Both an increase in BMD (through subchondral sclerosis), and an increase in water content, are believed to occur during the early onset of OA [42]. An increase in subchondral BMD might occur in response to changes in mechanotransduction [43], however, sclerosis of subchondral cortical bone may also occur without mechanical derangement [44]. From this current study, the density of a substrate under articular cartilage clearly affects the ability to dissipate energy of the cartilage-substrate structure. In the short term, increased density of the subchondral bone aiding the dissipation of energy may be advantageous, as this may reduce damage induced in cartilage, which is less capable of repairing itself compared with bone. However, if an increase in BMD is chronic, it may in the long-term increase the predisposition to failure of cartilage. If subsequent changes in cartilage include increased water content, then cartilage might be further at risk of mechanical failure. It is important to note that stress induced damage due to repetitive, over-loading is not the only potential factor when looking at the prognosis of OA, with metabolic factors implicated in the matrix-metalloproteinase related weakening of the collagen structure [45].

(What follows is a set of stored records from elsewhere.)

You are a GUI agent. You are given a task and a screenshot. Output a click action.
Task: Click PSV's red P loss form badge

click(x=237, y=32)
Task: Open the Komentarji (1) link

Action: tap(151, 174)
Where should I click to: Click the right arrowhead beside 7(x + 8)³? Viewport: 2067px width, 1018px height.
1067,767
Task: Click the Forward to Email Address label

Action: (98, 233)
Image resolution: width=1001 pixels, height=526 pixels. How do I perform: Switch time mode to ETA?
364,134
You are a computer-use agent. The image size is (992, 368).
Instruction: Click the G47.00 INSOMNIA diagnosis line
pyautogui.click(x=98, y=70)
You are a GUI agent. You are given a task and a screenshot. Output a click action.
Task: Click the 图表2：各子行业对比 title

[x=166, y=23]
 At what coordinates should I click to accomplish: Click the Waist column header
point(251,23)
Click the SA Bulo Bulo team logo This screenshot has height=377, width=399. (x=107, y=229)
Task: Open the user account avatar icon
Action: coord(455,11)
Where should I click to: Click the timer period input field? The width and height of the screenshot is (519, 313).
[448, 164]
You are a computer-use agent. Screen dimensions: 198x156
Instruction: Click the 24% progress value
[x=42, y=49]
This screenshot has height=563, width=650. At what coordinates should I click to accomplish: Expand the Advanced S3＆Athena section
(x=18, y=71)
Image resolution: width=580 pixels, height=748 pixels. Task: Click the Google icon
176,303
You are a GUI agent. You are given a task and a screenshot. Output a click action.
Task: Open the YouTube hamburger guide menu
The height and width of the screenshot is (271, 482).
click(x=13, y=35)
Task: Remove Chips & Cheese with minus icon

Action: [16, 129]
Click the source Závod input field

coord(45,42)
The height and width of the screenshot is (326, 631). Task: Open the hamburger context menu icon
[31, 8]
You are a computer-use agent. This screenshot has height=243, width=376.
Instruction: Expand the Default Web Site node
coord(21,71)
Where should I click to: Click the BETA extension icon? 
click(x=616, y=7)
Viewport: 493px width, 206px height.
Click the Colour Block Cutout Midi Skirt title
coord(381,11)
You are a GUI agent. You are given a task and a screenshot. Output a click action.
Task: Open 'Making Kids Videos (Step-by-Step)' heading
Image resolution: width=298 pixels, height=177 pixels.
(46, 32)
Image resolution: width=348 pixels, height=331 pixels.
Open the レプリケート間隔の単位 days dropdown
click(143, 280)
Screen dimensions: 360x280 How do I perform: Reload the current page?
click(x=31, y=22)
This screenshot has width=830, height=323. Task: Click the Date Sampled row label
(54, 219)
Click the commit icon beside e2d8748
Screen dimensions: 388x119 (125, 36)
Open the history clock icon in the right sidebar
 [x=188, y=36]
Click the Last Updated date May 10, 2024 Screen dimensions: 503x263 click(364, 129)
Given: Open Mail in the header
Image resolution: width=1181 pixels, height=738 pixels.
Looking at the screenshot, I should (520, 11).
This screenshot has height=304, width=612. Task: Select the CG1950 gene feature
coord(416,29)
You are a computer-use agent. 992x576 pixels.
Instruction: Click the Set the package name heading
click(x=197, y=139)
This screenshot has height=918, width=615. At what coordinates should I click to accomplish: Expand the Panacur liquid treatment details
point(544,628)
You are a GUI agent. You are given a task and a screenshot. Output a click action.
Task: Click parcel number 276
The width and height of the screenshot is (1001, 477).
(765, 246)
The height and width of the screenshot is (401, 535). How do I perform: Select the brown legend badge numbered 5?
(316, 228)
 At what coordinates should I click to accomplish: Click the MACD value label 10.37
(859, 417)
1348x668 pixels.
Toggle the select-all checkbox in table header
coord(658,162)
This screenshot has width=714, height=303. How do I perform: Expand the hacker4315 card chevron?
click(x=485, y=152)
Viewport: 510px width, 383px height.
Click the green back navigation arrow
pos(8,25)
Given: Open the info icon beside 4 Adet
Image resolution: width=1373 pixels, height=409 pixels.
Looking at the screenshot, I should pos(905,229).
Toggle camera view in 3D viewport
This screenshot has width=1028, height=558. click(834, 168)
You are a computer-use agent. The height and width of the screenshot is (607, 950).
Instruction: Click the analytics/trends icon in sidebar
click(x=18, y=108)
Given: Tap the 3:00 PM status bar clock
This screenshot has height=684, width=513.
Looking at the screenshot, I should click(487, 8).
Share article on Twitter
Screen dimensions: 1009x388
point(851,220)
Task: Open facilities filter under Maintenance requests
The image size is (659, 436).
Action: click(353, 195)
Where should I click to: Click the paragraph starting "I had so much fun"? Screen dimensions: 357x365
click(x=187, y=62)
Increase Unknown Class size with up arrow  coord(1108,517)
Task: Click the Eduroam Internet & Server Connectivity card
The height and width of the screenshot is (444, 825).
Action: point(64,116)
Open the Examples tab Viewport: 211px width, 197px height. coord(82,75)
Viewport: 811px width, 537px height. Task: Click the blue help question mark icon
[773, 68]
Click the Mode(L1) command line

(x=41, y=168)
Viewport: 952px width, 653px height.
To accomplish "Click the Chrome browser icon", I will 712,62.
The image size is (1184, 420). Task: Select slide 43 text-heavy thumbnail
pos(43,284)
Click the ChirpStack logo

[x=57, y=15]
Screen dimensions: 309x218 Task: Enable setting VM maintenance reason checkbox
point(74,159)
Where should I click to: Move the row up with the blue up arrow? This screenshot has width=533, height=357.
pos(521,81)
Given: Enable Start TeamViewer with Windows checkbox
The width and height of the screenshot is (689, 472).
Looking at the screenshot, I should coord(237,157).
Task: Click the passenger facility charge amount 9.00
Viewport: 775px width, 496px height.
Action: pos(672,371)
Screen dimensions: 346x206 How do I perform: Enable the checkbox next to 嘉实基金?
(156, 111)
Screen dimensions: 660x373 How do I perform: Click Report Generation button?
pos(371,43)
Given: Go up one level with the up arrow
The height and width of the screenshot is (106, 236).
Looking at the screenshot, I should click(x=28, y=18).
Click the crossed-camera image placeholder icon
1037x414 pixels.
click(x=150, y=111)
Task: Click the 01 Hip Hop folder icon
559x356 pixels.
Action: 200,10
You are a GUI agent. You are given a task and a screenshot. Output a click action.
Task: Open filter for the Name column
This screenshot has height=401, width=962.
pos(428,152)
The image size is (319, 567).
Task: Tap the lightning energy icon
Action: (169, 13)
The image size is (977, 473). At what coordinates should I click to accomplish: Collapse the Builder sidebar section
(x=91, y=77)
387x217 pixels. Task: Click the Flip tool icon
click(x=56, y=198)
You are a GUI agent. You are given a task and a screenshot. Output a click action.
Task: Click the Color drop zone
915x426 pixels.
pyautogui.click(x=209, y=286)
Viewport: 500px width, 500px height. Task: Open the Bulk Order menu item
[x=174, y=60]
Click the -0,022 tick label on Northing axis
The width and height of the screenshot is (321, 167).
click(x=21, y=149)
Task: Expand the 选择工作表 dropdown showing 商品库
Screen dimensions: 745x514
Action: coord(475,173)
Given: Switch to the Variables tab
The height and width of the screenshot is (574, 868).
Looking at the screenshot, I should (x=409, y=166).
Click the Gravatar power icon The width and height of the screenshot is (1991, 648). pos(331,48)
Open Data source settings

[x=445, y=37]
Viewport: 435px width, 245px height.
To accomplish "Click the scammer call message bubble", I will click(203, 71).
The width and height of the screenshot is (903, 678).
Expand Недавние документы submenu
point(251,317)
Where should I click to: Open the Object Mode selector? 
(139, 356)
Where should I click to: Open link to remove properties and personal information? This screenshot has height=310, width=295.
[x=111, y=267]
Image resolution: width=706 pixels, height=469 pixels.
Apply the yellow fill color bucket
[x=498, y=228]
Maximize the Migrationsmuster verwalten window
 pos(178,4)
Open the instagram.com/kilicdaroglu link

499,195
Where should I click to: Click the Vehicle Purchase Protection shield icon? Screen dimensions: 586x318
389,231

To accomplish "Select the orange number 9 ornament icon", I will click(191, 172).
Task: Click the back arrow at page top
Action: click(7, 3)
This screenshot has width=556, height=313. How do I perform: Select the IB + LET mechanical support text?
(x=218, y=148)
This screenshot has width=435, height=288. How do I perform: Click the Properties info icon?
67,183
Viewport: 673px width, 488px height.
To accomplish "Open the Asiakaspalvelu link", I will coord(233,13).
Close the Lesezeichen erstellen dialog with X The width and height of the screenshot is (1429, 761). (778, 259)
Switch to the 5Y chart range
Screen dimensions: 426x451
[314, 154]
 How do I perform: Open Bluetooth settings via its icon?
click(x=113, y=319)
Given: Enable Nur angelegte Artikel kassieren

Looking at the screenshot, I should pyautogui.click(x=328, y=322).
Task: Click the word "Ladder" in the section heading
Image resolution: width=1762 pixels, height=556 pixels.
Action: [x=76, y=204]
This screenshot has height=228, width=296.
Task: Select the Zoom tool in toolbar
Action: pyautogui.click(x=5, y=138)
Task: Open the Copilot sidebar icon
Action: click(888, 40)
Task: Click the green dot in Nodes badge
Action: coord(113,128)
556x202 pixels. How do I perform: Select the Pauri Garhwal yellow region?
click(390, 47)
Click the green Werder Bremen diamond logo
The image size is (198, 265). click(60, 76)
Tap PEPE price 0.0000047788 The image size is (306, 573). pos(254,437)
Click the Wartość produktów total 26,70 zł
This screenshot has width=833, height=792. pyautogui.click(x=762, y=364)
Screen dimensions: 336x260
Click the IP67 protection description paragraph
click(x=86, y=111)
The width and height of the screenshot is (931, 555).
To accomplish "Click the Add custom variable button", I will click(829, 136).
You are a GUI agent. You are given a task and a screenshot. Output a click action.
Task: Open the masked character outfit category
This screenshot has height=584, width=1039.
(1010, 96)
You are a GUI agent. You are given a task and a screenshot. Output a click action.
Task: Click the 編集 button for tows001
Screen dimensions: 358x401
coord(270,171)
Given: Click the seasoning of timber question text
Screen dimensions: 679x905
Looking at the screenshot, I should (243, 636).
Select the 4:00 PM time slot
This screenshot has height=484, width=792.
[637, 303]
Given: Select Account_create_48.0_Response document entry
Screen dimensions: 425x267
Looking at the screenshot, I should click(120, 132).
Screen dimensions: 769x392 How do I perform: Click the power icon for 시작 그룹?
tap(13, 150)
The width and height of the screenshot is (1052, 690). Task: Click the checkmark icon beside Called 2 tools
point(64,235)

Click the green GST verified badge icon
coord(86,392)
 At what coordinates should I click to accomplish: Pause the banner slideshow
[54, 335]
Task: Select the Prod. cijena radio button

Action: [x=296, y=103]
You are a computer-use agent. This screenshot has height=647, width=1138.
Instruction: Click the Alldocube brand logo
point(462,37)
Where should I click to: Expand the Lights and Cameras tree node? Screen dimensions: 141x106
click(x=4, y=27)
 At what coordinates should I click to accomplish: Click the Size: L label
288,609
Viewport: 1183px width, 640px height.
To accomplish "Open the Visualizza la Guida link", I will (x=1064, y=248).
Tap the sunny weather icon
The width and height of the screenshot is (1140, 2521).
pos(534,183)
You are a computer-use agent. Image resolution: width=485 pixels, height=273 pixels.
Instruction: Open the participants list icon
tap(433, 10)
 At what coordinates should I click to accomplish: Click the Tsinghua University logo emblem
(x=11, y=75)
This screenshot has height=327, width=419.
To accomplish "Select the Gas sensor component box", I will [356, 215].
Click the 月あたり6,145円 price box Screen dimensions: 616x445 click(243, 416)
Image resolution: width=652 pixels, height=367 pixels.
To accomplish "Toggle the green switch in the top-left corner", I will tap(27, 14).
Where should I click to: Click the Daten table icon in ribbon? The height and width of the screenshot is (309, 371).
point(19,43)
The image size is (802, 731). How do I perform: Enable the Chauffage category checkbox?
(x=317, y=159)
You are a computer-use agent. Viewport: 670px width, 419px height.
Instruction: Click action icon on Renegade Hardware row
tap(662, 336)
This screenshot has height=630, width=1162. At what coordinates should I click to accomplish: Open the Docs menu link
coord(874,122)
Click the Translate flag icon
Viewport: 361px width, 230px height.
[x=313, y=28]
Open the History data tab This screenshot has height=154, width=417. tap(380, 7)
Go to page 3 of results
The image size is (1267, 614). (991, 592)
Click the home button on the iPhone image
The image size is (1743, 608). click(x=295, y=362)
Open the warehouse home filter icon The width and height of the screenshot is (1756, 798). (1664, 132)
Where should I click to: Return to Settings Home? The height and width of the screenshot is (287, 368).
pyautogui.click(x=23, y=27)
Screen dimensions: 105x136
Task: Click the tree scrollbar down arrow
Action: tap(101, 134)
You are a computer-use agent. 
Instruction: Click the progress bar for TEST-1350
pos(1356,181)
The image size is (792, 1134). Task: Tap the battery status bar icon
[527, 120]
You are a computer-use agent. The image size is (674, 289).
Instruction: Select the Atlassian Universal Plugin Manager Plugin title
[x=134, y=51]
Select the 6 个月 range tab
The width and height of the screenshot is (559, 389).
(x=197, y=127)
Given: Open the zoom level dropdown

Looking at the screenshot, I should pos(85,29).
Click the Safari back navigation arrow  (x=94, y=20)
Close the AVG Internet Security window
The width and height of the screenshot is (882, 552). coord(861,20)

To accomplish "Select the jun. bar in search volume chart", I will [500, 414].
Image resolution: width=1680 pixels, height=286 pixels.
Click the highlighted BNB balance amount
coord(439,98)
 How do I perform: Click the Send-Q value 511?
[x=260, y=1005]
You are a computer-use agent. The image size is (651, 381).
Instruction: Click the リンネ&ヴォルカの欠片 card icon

This current study has shown that the water content of cartilage affects the ability of cartilage both to store and to dissipate energy. It is, therefore, likely that stress transfer between collagen and its surrounding matrix [46,47,48] (with proteoglycans attracting water), with energy stored and dissipated during this process, dictates the viscoelastic behaviour of cartilage. However, it should be noted that other factors may cause energy dissipation in the cartilage-bone construct. For example, Becher et al. have shown that the intra-articular temperature increased by 6.1 °C after 60 min of jogging [49], whilst modelling of the knee joint suggested a potential cartilage temperature increase of 1.2 °C after 10 min of loading under conditions expected whilst walking [50]. To date, cartilage temperature changes have not been measured during dynamic loading and could provide further insight in future work. Although the water content of cartilage may increase, changing the hydration of healthy cartilage is an oversimplification of the pathogenesis of OA. For example, the increased water observed during early-onset OA is due to altered synthesis of proteoglycans [51], as opposed to saturating the proteoglycans in healthy cartilage. Better understanding of the mechanisms by which water is physically held within cartilage, and their alteration during OA, may benefit further understanding of the mechanical behaviour of both healthy and OA cartilage. Although this study has not aimed to mimic the physiological conditions of cartilage, it has provided further insight into the effects of these variables on the mechanical behaviour of cartilage. The exploration and understanding of the relationships between the viscoelastic properties of cartilage, and parameters such as hydration and substrate density could aid in understanding the mechanical behaviour of osteoarthritic cartilage in a controlled manner [52] and allow a more targeted approach to cartilage repair or the design of bioinspired materials [53].

Conclusion

This study has found that a decrease in hydration will cause a decrease in the loss stiffness of articular cartilage and that a non-linear relationship may exist between hydration and the storage stiffness of cartilage. This study also found that both storage and loss stiffnesses of cartilage increase as the substrate density increases, which suggests greater likelihood of cartilage failure with increasing density of the underlying bone.